Data extracted from a collection:
-.-.-

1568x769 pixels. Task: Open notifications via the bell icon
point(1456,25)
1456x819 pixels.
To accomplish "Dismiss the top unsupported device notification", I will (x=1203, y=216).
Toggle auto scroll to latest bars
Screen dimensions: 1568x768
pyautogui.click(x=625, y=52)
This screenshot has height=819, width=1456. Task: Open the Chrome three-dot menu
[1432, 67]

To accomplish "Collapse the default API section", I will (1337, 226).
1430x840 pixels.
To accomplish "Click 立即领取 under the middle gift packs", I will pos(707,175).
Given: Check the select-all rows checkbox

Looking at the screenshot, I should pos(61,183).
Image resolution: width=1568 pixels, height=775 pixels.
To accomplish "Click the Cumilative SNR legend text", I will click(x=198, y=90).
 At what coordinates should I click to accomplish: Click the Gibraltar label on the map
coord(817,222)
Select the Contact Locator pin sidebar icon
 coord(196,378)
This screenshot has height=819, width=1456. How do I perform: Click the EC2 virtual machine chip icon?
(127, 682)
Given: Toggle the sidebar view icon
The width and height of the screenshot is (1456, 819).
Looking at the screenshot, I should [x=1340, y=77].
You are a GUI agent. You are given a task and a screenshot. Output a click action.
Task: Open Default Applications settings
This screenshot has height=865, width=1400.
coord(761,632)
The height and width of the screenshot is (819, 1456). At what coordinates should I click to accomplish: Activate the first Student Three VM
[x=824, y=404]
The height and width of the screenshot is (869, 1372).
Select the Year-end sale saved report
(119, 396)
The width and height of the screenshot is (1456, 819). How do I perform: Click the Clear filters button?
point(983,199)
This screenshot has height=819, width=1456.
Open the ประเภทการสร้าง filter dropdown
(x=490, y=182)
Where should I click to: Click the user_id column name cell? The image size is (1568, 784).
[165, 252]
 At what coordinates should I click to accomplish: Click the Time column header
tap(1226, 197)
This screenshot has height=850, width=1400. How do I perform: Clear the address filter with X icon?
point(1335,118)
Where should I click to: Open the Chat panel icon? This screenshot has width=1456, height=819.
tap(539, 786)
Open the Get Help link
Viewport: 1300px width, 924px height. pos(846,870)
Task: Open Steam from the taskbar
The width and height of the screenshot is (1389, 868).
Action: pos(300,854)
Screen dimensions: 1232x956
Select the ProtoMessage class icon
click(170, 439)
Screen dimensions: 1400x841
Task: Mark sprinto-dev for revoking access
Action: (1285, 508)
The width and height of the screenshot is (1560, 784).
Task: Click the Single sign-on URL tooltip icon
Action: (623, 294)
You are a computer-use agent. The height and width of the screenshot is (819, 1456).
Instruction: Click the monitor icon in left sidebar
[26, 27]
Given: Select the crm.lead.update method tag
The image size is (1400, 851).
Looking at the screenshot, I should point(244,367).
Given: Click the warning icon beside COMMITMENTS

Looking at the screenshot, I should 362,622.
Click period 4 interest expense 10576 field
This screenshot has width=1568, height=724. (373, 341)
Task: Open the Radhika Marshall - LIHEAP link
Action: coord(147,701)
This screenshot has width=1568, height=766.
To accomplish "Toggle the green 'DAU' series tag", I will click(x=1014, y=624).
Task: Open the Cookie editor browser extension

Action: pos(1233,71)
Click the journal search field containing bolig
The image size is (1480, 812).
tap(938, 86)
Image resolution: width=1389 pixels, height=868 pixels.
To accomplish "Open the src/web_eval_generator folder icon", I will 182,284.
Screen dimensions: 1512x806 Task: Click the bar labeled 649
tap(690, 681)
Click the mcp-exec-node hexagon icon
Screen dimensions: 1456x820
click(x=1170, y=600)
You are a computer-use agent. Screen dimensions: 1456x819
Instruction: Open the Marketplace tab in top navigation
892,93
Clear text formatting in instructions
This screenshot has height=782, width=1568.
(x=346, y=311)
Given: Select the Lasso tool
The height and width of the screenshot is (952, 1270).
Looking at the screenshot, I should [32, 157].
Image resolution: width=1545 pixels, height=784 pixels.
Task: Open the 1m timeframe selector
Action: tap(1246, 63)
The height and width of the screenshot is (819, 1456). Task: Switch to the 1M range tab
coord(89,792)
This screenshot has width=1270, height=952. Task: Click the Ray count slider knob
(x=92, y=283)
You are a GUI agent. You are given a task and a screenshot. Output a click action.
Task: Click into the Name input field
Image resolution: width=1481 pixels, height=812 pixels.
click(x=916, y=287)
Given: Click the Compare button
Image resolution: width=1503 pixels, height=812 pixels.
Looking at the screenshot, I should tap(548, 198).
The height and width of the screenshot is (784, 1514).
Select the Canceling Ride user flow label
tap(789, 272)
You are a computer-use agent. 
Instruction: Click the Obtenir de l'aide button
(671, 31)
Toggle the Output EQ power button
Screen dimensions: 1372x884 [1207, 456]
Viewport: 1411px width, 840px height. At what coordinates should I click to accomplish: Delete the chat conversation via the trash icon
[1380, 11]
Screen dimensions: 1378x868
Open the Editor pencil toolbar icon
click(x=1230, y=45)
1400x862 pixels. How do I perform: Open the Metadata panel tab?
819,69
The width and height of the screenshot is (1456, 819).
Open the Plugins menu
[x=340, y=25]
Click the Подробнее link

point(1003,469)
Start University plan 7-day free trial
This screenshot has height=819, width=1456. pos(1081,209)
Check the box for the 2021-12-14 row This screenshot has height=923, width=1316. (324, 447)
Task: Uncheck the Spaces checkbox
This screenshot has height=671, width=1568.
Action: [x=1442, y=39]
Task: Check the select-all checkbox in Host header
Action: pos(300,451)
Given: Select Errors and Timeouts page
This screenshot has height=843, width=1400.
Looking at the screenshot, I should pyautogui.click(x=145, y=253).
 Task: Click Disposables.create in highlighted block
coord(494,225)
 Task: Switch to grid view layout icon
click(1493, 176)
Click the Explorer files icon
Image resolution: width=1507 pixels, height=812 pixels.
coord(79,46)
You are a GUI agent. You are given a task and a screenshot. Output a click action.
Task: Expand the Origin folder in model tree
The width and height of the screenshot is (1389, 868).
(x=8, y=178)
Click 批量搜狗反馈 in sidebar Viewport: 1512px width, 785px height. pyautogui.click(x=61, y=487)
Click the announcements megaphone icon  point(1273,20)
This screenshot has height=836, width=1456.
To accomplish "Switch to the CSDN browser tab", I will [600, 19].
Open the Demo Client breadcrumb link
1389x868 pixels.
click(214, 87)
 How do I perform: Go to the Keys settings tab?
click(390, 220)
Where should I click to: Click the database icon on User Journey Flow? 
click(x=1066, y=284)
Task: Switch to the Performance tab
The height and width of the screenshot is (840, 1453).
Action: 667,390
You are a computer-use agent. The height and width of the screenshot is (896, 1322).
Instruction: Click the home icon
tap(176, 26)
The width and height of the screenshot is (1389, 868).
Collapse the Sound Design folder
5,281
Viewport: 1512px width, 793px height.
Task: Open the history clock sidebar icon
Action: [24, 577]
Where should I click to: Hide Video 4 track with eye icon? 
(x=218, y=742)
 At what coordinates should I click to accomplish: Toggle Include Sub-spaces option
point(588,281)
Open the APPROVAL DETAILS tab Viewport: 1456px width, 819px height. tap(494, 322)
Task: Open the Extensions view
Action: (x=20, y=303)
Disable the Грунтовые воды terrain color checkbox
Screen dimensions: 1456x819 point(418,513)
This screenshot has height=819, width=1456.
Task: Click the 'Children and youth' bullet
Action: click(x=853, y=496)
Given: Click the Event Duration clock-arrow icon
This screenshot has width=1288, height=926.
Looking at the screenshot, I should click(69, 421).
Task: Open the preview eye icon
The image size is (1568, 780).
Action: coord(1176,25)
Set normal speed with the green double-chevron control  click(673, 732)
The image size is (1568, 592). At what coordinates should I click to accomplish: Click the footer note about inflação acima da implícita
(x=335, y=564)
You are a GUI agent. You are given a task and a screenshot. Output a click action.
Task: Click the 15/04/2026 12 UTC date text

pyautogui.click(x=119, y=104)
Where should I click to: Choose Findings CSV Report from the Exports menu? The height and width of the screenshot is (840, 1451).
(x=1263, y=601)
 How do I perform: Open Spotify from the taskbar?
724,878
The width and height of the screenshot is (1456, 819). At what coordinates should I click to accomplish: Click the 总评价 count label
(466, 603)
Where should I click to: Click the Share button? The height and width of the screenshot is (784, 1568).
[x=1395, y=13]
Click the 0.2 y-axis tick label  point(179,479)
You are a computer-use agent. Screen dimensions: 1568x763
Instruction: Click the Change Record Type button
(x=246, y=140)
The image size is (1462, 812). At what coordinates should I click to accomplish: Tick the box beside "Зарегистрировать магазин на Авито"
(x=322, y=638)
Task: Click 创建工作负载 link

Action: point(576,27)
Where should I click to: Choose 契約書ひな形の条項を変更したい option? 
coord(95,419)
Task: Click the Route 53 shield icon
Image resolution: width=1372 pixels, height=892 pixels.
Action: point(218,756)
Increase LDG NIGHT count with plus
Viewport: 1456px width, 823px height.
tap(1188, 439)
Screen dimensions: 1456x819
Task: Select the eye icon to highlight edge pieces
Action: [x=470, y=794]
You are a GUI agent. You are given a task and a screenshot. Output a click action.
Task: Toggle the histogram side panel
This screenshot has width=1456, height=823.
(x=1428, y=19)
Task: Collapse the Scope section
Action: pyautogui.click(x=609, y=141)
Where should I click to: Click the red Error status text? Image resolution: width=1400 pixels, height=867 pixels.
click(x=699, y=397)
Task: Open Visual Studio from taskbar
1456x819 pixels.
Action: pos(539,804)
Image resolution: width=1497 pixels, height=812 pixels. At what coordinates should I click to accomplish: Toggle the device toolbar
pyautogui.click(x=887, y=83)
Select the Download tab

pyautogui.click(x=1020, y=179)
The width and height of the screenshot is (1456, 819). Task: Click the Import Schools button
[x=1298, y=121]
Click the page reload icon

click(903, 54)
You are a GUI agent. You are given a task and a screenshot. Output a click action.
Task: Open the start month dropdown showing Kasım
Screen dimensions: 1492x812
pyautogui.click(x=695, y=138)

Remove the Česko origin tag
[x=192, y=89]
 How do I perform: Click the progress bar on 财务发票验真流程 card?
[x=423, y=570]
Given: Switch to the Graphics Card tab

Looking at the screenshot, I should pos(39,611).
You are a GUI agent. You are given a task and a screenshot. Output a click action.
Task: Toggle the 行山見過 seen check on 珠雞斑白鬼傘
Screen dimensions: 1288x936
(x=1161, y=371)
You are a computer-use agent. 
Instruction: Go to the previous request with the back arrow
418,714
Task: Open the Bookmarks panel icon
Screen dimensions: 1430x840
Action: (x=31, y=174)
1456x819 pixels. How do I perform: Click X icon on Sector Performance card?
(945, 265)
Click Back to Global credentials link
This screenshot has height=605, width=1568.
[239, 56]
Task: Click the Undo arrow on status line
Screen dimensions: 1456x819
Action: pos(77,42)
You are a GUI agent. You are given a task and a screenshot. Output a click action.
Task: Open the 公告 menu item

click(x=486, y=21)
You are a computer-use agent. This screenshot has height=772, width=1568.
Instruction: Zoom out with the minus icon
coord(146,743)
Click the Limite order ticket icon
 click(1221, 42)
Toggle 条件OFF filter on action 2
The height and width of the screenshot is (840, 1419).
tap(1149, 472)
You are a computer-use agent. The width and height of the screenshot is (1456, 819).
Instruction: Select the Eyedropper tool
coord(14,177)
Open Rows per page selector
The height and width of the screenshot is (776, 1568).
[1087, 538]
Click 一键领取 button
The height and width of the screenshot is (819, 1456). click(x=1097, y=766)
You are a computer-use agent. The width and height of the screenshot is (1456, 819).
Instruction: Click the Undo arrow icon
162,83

-.-.-

- **WHAT THIS TASK INVOLVES**: Show a copy of each line from the data that includes the word "green".

- **SOLUTION TO THE PROBLEM**:
To accomplish "Toggle the green 'DAU' series tag", I will click(x=1014, y=624).
Set normal speed with the green double-chevron control  click(673, 732)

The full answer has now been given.